- [Dataset entries]:

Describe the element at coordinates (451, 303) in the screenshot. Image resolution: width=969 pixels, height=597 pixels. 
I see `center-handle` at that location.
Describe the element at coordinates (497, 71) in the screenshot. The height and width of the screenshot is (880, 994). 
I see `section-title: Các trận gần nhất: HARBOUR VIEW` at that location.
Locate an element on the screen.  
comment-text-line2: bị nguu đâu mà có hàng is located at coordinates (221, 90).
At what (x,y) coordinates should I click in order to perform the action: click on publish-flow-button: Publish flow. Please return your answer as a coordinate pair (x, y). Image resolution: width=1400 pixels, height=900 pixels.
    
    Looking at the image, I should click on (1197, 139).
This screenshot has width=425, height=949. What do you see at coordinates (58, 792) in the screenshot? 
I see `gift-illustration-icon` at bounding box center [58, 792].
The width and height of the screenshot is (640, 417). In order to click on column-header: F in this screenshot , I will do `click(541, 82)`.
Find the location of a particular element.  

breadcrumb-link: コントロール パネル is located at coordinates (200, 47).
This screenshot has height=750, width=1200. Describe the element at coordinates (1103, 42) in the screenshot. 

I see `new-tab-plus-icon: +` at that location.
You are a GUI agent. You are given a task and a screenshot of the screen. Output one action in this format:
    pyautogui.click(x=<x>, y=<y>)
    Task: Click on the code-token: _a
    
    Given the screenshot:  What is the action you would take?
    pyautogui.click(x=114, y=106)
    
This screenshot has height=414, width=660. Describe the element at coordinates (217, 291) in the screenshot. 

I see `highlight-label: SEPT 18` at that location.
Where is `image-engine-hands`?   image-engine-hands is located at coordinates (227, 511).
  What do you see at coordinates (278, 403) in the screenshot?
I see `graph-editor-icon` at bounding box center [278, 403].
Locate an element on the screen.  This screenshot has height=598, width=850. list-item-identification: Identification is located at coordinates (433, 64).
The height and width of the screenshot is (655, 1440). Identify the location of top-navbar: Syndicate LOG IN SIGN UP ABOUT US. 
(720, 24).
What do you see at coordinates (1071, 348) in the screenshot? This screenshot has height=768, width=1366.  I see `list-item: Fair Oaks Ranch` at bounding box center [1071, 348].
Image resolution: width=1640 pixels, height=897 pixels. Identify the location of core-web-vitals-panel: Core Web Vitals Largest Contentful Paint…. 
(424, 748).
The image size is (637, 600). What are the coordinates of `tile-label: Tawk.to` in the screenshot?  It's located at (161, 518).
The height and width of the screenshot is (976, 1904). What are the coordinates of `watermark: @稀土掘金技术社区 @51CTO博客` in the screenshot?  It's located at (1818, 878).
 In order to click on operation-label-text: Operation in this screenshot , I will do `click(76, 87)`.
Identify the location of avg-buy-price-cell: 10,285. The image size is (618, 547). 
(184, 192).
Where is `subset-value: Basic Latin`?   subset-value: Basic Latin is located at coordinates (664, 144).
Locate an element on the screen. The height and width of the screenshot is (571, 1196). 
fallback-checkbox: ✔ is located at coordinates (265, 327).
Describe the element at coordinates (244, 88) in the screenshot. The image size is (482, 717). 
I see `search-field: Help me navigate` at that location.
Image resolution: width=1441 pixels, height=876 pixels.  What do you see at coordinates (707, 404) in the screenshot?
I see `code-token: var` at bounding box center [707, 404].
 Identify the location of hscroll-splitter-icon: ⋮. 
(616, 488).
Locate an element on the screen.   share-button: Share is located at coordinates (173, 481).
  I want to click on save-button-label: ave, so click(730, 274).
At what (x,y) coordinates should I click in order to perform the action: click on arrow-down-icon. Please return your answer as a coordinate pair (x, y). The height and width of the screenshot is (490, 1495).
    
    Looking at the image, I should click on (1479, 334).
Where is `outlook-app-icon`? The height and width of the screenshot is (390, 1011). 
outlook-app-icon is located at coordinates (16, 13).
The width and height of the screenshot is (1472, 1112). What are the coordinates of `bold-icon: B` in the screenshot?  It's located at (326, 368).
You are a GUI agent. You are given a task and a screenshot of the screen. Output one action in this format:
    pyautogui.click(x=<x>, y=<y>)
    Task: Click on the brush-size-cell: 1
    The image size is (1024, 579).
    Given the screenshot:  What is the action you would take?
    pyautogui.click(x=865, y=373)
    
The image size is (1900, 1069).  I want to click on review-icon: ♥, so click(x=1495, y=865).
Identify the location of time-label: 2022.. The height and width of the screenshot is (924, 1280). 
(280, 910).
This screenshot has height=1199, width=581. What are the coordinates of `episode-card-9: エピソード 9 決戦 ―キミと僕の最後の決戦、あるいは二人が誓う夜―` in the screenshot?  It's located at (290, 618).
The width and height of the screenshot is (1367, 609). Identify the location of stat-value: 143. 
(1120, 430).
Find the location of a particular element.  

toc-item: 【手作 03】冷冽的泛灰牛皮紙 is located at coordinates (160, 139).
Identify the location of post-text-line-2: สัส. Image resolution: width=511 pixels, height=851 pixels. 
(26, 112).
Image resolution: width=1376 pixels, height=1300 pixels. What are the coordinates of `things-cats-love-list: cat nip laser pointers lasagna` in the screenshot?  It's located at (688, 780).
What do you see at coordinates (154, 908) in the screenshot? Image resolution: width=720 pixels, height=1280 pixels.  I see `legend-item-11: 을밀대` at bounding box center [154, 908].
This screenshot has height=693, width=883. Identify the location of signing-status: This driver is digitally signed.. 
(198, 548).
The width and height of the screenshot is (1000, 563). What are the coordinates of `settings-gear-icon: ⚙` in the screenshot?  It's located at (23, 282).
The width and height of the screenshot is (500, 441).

- [Work task]: Rewrite all of the data above as a numbered list with one line per item, and leave out the blank lines.

- [Response for this exercise]:
1. Describe the element at coordinates (451, 303) in the screenshot. Image resolution: width=969 pixels, height=597 pixels. 
2. I see `center-handle` at that location.
3. Describe the element at coordinates (497, 71) in the screenshot. The height and width of the screenshot is (880, 994). 
4. I see `section-title: Các trận gần nhất: HARBOUR VIEW` at that location.
5. Locate an element on the screen.  
6. comment-text-line2: bị nguu đâu mà có hàng is located at coordinates (221, 90).
7. At what (x,y) coordinates should I click in order to perform the action: click on publish-flow-button: Publish flow. Please return your answer as a coordinate pair (x, y). Image resolution: width=1400 pixels, height=900 pixels.
8.     Looking at the image, I should click on (1197, 139).
9. This screenshot has width=425, height=949. What do you see at coordinates (58, 792) in the screenshot? 
10. I see `gift-illustration-icon` at bounding box center [58, 792].
11. The width and height of the screenshot is (640, 417). In order to click on column-header: F in this screenshot , I will do `click(541, 82)`.
12. Find the location of a particular element.  
13. breadcrumb-link: コントロール パネル is located at coordinates (200, 47).
14. This screenshot has height=750, width=1200. Describe the element at coordinates (1103, 42) in the screenshot. 
15. I see `new-tab-plus-icon: +` at that location.
16. You are a GUI agent. You are given a task and a screenshot of the screen. Output one action in this format:
17.     pyautogui.click(x=<x>, y=<y>)
18.     Task: Click on the code-token: _a
19.     Given the screenshot:  What is the action you would take?
20.     pyautogui.click(x=114, y=106)
21. This screenshot has height=414, width=660. Describe the element at coordinates (217, 291) in the screenshot. 
22. I see `highlight-label: SEPT 18` at that location.
23. Where is `image-engine-hands`?   image-engine-hands is located at coordinates (227, 511).
24.   What do you see at coordinates (278, 403) in the screenshot?
25. I see `graph-editor-icon` at bounding box center [278, 403].
26. Locate an element on the screen.  This screenshot has height=598, width=850. list-item-identification: Identification is located at coordinates (433, 64).
27. The height and width of the screenshot is (655, 1440). Identify the location of top-navbar: Syndicate LOG IN SIGN UP ABOUT US. 
28. (720, 24).
29. What do you see at coordinates (1071, 348) in the screenshot? This screenshot has height=768, width=1366.  I see `list-item: Fair Oaks Ranch` at bounding box center [1071, 348].
30. Image resolution: width=1640 pixels, height=897 pixels. Identify the location of core-web-vitals-panel: Core Web Vitals Largest Contentful Paint…. 
31. (424, 748).
32. The image size is (637, 600). What are the coordinates of `tile-label: Tawk.to` in the screenshot?  It's located at (161, 518).
33. The height and width of the screenshot is (976, 1904). What are the coordinates of `watermark: @稀土掘金技术社区 @51CTO博客` in the screenshot?  It's located at (1818, 878).
34.  In order to click on operation-label-text: Operation in this screenshot , I will do `click(76, 87)`.
35. Identify the location of avg-buy-price-cell: 10,285. The image size is (618, 547). 
36. (184, 192).
37. Where is `subset-value: Basic Latin`?   subset-value: Basic Latin is located at coordinates (664, 144).
38. Locate an element on the screen. The height and width of the screenshot is (571, 1196). 
39. fallback-checkbox: ✔ is located at coordinates (265, 327).
40. Describe the element at coordinates (244, 88) in the screenshot. The image size is (482, 717). 
41. I see `search-field: Help me navigate` at that location.
42. Image resolution: width=1441 pixels, height=876 pixels.  What do you see at coordinates (707, 404) in the screenshot?
43. I see `code-token: var` at bounding box center [707, 404].
44.  Identify the location of hscroll-splitter-icon: ⋮. 
45. (616, 488).
46. Locate an element on the screen.   share-button: Share is located at coordinates (173, 481).
47.   I want to click on save-button-label: ave, so click(730, 274).
48. At what (x,y) coordinates should I click in order to perform the action: click on arrow-down-icon. Please return your answer as a coordinate pair (x, y). The height and width of the screenshot is (490, 1495).
49.     Looking at the image, I should click on (1479, 334).
50. Where is `outlook-app-icon`? The height and width of the screenshot is (390, 1011). 
51. outlook-app-icon is located at coordinates (16, 13).
52. The width and height of the screenshot is (1472, 1112). What are the coordinates of `bold-icon: B` in the screenshot?  It's located at (326, 368).
53. You are a GUI agent. You are given a task and a screenshot of the screen. Output one action in this format:
54.     pyautogui.click(x=<x>, y=<y>)
55.     Task: Click on the brush-size-cell: 1
56.     The image size is (1024, 579).
57.     Given the screenshot:  What is the action you would take?
58.     pyautogui.click(x=865, y=373)
59. The image size is (1900, 1069).  I want to click on review-icon: ♥, so click(x=1495, y=865).
60. Identify the location of time-label: 2022.. The height and width of the screenshot is (924, 1280). 
61. (280, 910).
62. This screenshot has height=1199, width=581. What are the coordinates of `episode-card-9: エピソード 9 決戦 ―キミと僕の最後の決戦、あるいは二人が誓う夜―` in the screenshot?  It's located at (290, 618).
63. The width and height of the screenshot is (1367, 609). Identify the location of stat-value: 143. 
64. (1120, 430).
65. Find the location of a particular element.  
66. toc-item: 【手作 03】冷冽的泛灰牛皮紙 is located at coordinates (160, 139).
67. Identify the location of post-text-line-2: สัส. Image resolution: width=511 pixels, height=851 pixels. 
68. (26, 112).
69. Image resolution: width=1376 pixels, height=1300 pixels. What are the coordinates of `things-cats-love-list: cat nip laser pointers lasagna` in the screenshot?  It's located at (688, 780).
70. What do you see at coordinates (154, 908) in the screenshot? Image resolution: width=720 pixels, height=1280 pixels.  I see `legend-item-11: 을밀대` at bounding box center [154, 908].
71. This screenshot has height=693, width=883. Identify the location of signing-status: This driver is digitally signed.. 
72. (198, 548).
73. The width and height of the screenshot is (1000, 563). What are the coordinates of `settings-gear-icon: ⚙` in the screenshot?  It's located at (23, 282).
74. The width and height of the screenshot is (500, 441).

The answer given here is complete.